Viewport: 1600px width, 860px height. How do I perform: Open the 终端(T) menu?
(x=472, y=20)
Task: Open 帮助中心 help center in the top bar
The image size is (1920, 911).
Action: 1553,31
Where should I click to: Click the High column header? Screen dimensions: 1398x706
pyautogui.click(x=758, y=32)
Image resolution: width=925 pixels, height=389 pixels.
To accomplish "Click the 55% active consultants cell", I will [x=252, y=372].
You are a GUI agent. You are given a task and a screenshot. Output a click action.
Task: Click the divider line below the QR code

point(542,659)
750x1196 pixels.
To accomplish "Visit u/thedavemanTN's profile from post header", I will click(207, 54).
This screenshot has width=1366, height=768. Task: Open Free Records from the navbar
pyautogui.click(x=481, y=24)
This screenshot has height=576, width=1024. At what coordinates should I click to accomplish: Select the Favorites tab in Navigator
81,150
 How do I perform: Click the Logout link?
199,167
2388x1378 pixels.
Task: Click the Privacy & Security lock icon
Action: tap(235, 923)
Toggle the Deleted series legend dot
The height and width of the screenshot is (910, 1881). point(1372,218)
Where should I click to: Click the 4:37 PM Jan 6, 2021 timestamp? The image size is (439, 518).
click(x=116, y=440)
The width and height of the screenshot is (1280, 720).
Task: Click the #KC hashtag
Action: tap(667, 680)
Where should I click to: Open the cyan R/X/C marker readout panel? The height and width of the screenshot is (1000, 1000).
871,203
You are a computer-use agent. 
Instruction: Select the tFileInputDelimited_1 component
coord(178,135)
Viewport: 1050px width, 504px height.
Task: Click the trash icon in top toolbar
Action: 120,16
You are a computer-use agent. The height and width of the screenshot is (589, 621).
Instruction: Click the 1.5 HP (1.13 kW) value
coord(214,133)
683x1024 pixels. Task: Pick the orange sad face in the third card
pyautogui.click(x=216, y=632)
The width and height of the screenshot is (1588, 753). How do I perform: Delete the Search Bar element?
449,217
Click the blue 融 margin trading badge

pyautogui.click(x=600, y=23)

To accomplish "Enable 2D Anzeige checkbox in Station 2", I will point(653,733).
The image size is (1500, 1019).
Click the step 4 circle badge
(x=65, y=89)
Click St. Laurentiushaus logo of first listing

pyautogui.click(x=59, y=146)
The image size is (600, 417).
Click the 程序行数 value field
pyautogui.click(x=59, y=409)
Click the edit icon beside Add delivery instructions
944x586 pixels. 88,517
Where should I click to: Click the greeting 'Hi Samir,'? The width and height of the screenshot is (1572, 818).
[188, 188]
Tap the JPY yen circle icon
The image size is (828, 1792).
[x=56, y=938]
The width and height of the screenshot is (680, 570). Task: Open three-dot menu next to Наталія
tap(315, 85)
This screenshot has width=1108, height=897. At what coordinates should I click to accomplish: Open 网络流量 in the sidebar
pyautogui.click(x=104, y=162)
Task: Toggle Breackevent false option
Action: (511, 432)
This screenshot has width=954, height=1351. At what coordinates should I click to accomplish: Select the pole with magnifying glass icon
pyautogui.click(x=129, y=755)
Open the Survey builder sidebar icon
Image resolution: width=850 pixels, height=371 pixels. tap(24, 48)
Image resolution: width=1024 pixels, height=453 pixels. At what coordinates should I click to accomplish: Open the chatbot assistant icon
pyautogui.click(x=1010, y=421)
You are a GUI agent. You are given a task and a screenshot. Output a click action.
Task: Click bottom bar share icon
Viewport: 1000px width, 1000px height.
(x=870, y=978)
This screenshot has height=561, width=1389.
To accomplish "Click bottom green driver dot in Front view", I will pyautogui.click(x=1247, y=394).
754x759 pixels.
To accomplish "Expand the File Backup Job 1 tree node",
= = = =
## What you need to do
Every word in the records must appear in your copy exactly as it does above.

## Exercise solution
Viewport: 1600px width, 860px height. How do I perform: Open the 终端(T) menu?
(x=472, y=20)
Task: Open 帮助中心 help center in the top bar
The image size is (1920, 911).
Action: 1553,31
Where should I click to: Click the High column header? Screen dimensions: 1398x706
pyautogui.click(x=758, y=32)
Image resolution: width=925 pixels, height=389 pixels.
To accomplish "Click the 55% active consultants cell", I will [x=252, y=372].
You are a GUI agent. You are given a task and a screenshot. Output a click action.
Task: Click the divider line below the QR code

point(542,659)
750x1196 pixels.
To accomplish "Visit u/thedavemanTN's profile from post header", I will click(207, 54).
This screenshot has width=1366, height=768. Task: Open Free Records from the navbar
pyautogui.click(x=481, y=24)
This screenshot has height=576, width=1024. At what coordinates should I click to accomplish: Select the Favorites tab in Navigator
81,150
 How do I perform: Click the Logout link?
199,167
2388x1378 pixels.
Task: Click the Privacy & Security lock icon
Action: tap(235, 923)
Toggle the Deleted series legend dot
The height and width of the screenshot is (910, 1881). point(1372,218)
Where should I click to: Click the 4:37 PM Jan 6, 2021 timestamp? The image size is (439, 518).
click(x=116, y=440)
The width and height of the screenshot is (1280, 720).
Task: Click the #KC hashtag
Action: tap(667, 680)
Where should I click to: Open the cyan R/X/C marker readout panel? The height and width of the screenshot is (1000, 1000).
871,203
You are a computer-use agent. 
Instruction: Select the tFileInputDelimited_1 component
coord(178,135)
Viewport: 1050px width, 504px height.
Task: Click the trash icon in top toolbar
Action: 120,16
You are a computer-use agent. The height and width of the screenshot is (589, 621).
Instruction: Click the 1.5 HP (1.13 kW) value
coord(214,133)
683x1024 pixels. Task: Pick the orange sad face in the third card
pyautogui.click(x=216, y=632)
The width and height of the screenshot is (1588, 753). How do I perform: Delete the Search Bar element?
449,217
Click the blue 融 margin trading badge

pyautogui.click(x=600, y=23)

To accomplish "Enable 2D Anzeige checkbox in Station 2", I will point(653,733).
The image size is (1500, 1019).
Click the step 4 circle badge
(x=65, y=89)
Click St. Laurentiushaus logo of first listing

pyautogui.click(x=59, y=146)
The image size is (600, 417).
Click the 程序行数 value field
pyautogui.click(x=59, y=409)
Click the edit icon beside Add delivery instructions
944x586 pixels. 88,517
Where should I click to: Click the greeting 'Hi Samir,'? The width and height of the screenshot is (1572, 818).
[188, 188]
Tap the JPY yen circle icon
The image size is (828, 1792).
[x=56, y=938]
The width and height of the screenshot is (680, 570). Task: Open three-dot menu next to Наталія
tap(315, 85)
This screenshot has width=1108, height=897. At what coordinates should I click to accomplish: Open 网络流量 in the sidebar
pyautogui.click(x=104, y=162)
Task: Toggle Breackevent false option
Action: (511, 432)
This screenshot has width=954, height=1351. At what coordinates should I click to accomplish: Select the pole with magnifying glass icon
pyautogui.click(x=129, y=755)
Open the Survey builder sidebar icon
Image resolution: width=850 pixels, height=371 pixels. tap(24, 48)
Image resolution: width=1024 pixels, height=453 pixels. At what coordinates should I click to accomplish: Open the chatbot assistant icon
pyautogui.click(x=1010, y=421)
You are a GUI agent. You are given a task and a screenshot. Output a click action.
Task: Click bottom bar share icon
Viewport: 1000px width, 1000px height.
(x=870, y=978)
This screenshot has height=561, width=1389.
To accomplish "Click bottom green driver dot in Front view", I will pyautogui.click(x=1247, y=394).
754x759 pixels.
To accomplish "Expand the File Backup Job 1 tree node",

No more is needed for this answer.